*Task brief:*
From the records below, copy every line that contains the word "give".

Stored data entries:
BEGIN

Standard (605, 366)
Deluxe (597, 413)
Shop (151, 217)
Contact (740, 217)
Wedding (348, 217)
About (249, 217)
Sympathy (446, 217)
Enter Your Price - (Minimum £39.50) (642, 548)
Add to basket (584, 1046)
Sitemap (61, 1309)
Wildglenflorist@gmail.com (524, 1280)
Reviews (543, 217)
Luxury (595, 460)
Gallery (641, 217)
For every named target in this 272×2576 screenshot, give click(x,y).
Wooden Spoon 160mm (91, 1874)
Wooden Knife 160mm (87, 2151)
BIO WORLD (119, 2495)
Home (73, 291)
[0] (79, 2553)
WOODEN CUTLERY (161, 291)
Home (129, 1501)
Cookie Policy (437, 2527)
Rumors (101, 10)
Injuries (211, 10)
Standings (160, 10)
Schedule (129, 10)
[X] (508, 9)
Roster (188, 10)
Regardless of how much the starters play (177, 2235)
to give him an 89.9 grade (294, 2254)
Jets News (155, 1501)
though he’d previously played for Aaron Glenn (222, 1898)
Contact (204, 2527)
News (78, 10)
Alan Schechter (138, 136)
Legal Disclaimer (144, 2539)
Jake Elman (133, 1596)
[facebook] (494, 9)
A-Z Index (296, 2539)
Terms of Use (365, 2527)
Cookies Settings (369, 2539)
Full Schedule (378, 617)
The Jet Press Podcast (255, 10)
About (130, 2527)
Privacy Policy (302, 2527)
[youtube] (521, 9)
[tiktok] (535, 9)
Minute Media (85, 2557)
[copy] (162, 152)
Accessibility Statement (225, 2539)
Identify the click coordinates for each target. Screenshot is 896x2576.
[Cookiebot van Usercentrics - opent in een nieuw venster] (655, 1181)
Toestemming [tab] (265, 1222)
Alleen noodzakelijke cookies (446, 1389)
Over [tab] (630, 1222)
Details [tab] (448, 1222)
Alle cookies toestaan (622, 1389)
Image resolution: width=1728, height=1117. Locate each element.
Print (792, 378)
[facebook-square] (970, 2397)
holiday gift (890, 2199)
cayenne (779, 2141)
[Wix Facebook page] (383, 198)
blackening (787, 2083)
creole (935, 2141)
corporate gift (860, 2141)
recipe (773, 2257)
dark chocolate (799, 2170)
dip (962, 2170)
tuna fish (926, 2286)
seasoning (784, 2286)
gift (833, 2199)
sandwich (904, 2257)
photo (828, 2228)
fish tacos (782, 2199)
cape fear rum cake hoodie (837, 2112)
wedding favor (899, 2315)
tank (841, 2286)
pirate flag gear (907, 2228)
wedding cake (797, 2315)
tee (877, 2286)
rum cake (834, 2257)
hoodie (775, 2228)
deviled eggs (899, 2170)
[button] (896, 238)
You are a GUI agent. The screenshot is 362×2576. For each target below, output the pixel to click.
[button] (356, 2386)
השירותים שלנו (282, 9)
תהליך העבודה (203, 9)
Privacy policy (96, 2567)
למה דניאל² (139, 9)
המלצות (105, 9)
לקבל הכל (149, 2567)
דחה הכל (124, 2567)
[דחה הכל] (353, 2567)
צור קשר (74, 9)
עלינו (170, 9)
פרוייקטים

END

*Solution to this problem:*
For every named target in this 272×2576 screenshot, give click(x,y).
to give him an 89.9 grade (294, 2254)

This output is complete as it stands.